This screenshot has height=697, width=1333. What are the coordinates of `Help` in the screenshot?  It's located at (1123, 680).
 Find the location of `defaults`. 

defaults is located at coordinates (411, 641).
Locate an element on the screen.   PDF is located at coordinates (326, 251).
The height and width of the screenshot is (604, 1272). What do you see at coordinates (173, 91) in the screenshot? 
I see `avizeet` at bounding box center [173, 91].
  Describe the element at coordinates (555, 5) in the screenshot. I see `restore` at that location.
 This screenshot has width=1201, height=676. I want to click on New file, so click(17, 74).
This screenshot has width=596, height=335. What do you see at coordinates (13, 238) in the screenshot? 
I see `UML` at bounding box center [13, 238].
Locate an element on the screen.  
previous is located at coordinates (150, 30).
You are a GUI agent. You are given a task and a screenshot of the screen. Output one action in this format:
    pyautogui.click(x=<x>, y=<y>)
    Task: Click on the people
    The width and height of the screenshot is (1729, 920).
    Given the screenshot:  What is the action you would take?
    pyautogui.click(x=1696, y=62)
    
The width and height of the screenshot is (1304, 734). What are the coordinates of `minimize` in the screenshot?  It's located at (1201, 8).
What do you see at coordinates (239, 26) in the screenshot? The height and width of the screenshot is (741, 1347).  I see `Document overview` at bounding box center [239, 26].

# # # # #

What you need to do:
Copy out all of the items above word for word, keeping every line as it appears.

Answer below:
This screenshot has height=697, width=1333. What are the coordinates of `Help` in the screenshot?  It's located at (1123, 680).
 Find the location of `defaults`. 

defaults is located at coordinates (411, 641).
Locate an element on the screen.   PDF is located at coordinates (326, 251).
The height and width of the screenshot is (604, 1272). What do you see at coordinates (173, 91) in the screenshot? 
I see `avizeet` at bounding box center [173, 91].
  Describe the element at coordinates (555, 5) in the screenshot. I see `restore` at that location.
 This screenshot has width=1201, height=676. I want to click on New file, so click(17, 74).
This screenshot has width=596, height=335. What do you see at coordinates (13, 238) in the screenshot? 
I see `UML` at bounding box center [13, 238].
Locate an element on the screen.  
previous is located at coordinates (150, 30).
You are a GUI agent. You are given a task and a screenshot of the screen. Output one action in this format:
    pyautogui.click(x=<x>, y=<y>)
    Task: Click on the people
    The width and height of the screenshot is (1729, 920).
    Given the screenshot:  What is the action you would take?
    pyautogui.click(x=1696, y=62)
    
The width and height of the screenshot is (1304, 734). What are the coordinates of `minimize` in the screenshot?  It's located at (1201, 8).
What do you see at coordinates (239, 26) in the screenshot? The height and width of the screenshot is (741, 1347).  I see `Document overview` at bounding box center [239, 26].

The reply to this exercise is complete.